- [INFORMATION]
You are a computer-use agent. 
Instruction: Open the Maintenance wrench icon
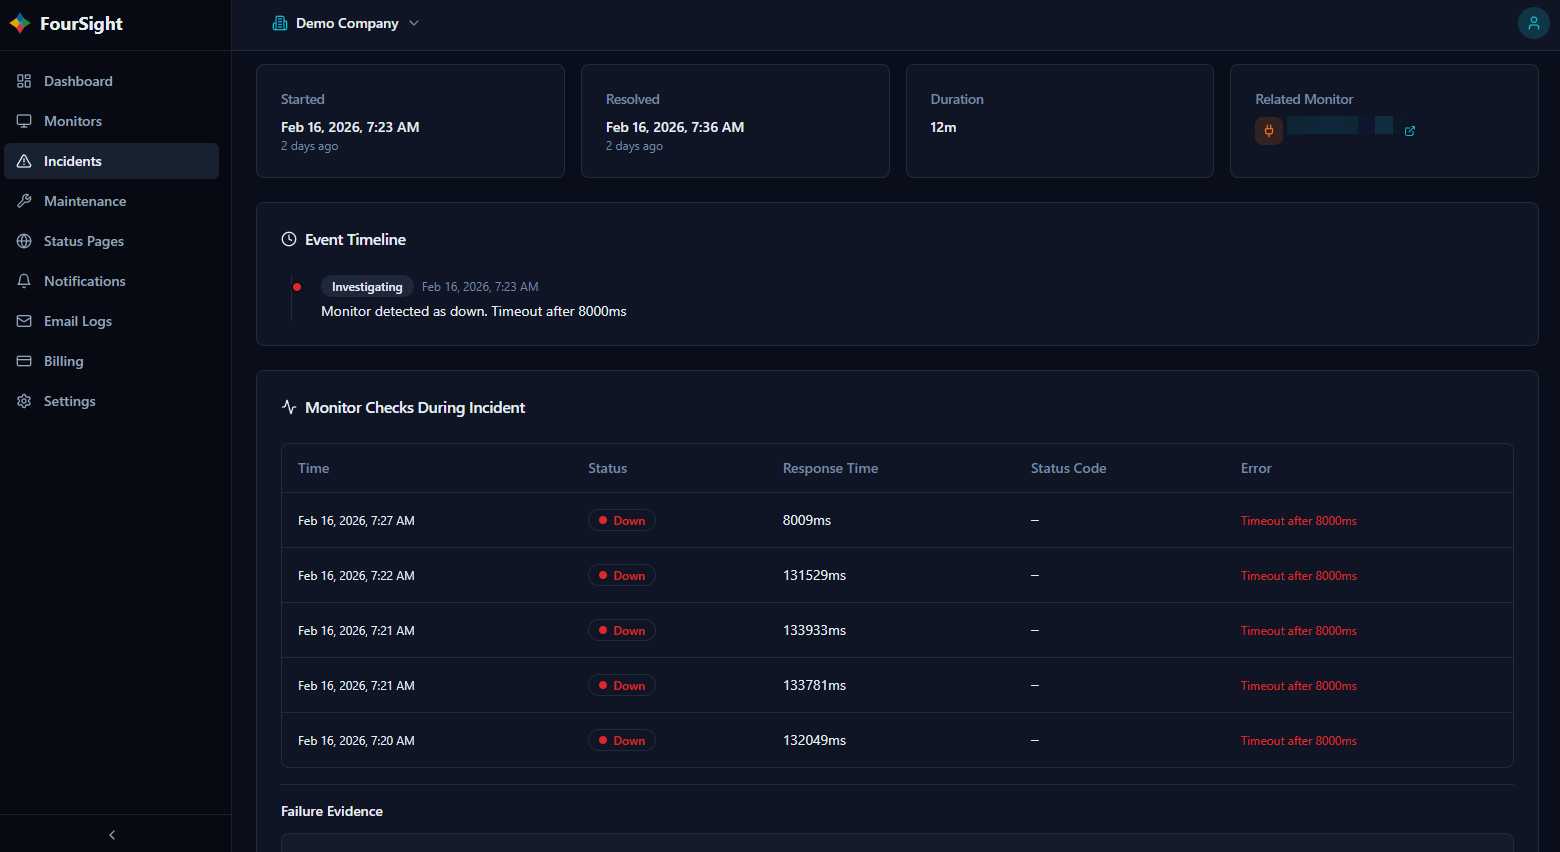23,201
...
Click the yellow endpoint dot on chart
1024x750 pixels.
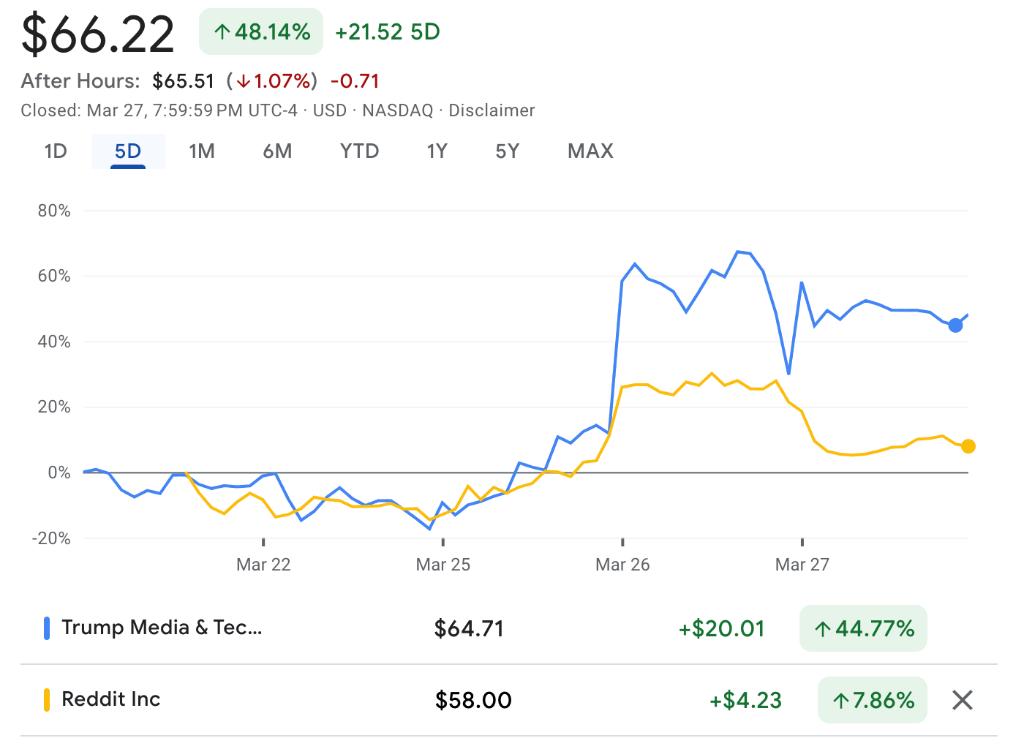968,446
...
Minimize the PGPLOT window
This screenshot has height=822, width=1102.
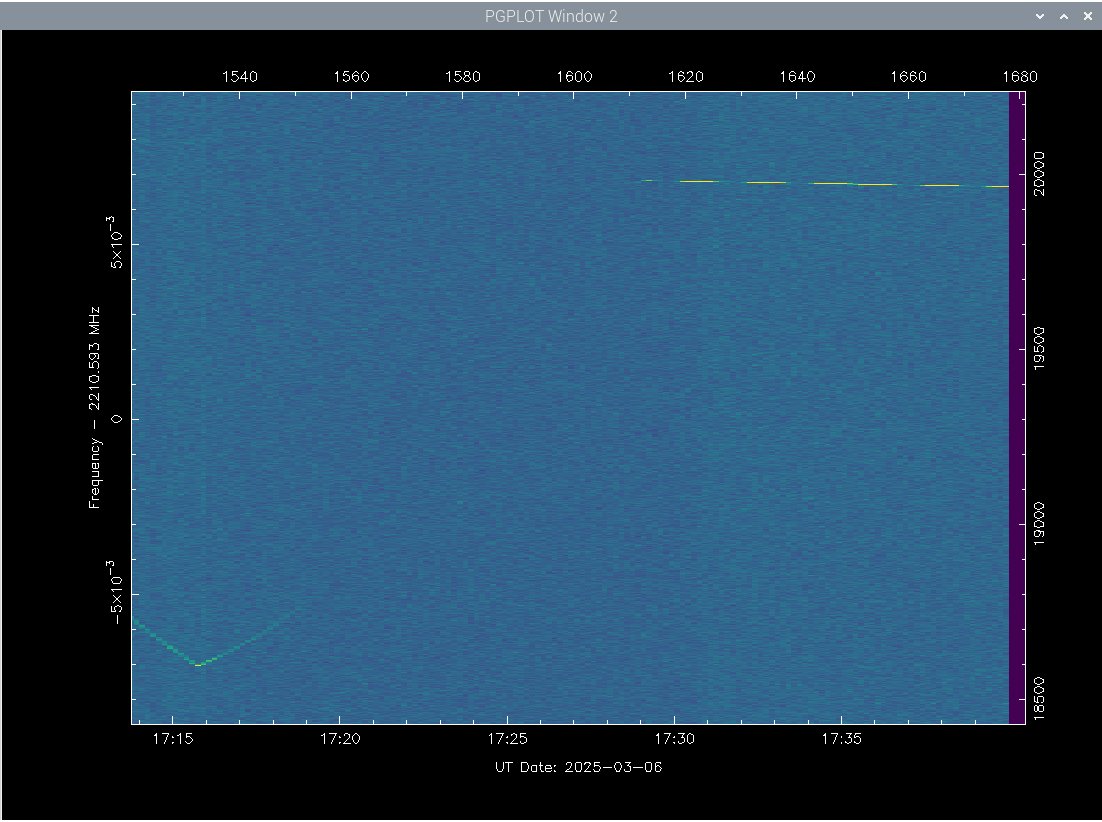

- [TASK] The response must hold only the lines above from the line with "Minimize the PGPLOT window" through the line with "This screenshot has height=822, width=1102.", each copied exactly, both ends kept.

- [RESULT FOR THIS TASK]
Minimize the PGPLOT window
This screenshot has height=822, width=1102.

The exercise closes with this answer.